A lodge on Goat Island is not going over well with most elected officials in Niagara Falls.
Gov. Andrew M. Cuomo's proposal for a developer to build a lodge on Goat Island would harm the island's reputation as a place of natural beauty, and also would put other hotels in the Falls at a competitive disadvantage, members of the Niagara Falls City Council and the Niagara County Legislature say.
Not only would the lodge have a prime location, but because it would be built on state land, the lodge owners would be exempt from property taxes, Empire State Development spokeswoman Laura Magee confirmed. But the lodge would pay sales taxes and the city's bed tax on room rates, she said.
Magee defended the proposal and promised extensive public process.
"The concept of a lodge on Goat Island is part of New York State's overall strategy to extend visitor stay, facilitate outdoor recreation and provide a truly unique, small-scale lodging facility. The concept is very preliminary and there will be an extensive public process," Magee said.

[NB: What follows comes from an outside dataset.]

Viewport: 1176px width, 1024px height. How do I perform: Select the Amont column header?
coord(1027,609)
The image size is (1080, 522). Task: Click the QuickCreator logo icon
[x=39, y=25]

But just the idea of a lodge on the island runs against the grain of what was intended for the state parks at Niagara Falls, others say.

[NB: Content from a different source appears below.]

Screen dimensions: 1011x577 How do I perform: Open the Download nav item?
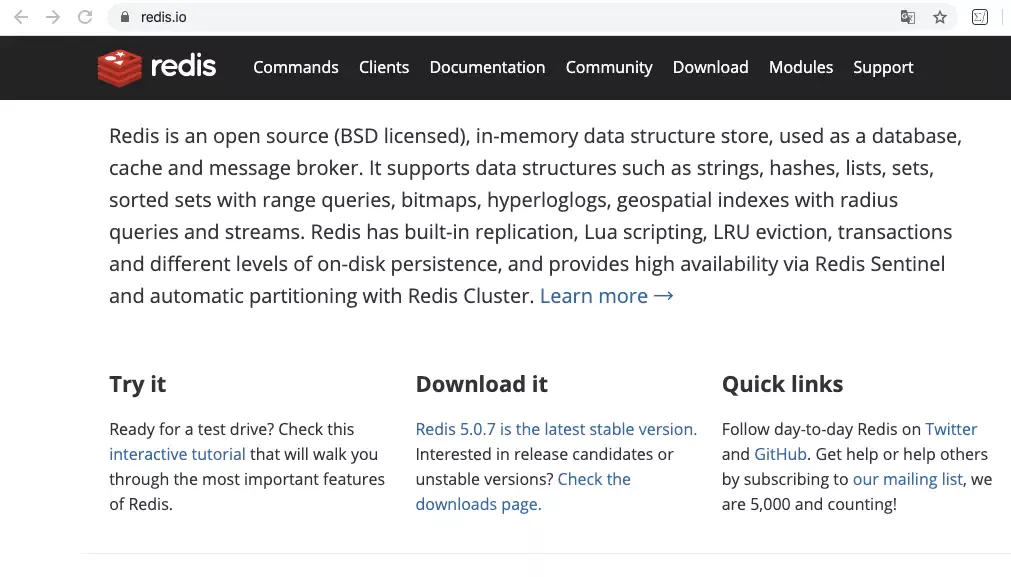coord(710,67)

"The land was preserved at one point in time to keep it as a state park and not commercialize it," Councilman Ezra P. Scott Jr. said. "At this time, there's no need to place things that are going to compete with the City of Niagara Falls, which is in a place where it's still progressing and picking up from the depression it's been in over time."
Scott said he would like to discuss the possibility of a different location for a lodge, and Mayor Paul A. Dyster hinted Friday that could happen.
"Goat Island is only one of several locations that could be considered as an option for a lodge. I am confident that we can find a location that residents and visitors alike will find more suitable," Dyster said in a prepared statement. "I have been assured that the public's input on where a lodge might be located will play a critical role in determining the final decision."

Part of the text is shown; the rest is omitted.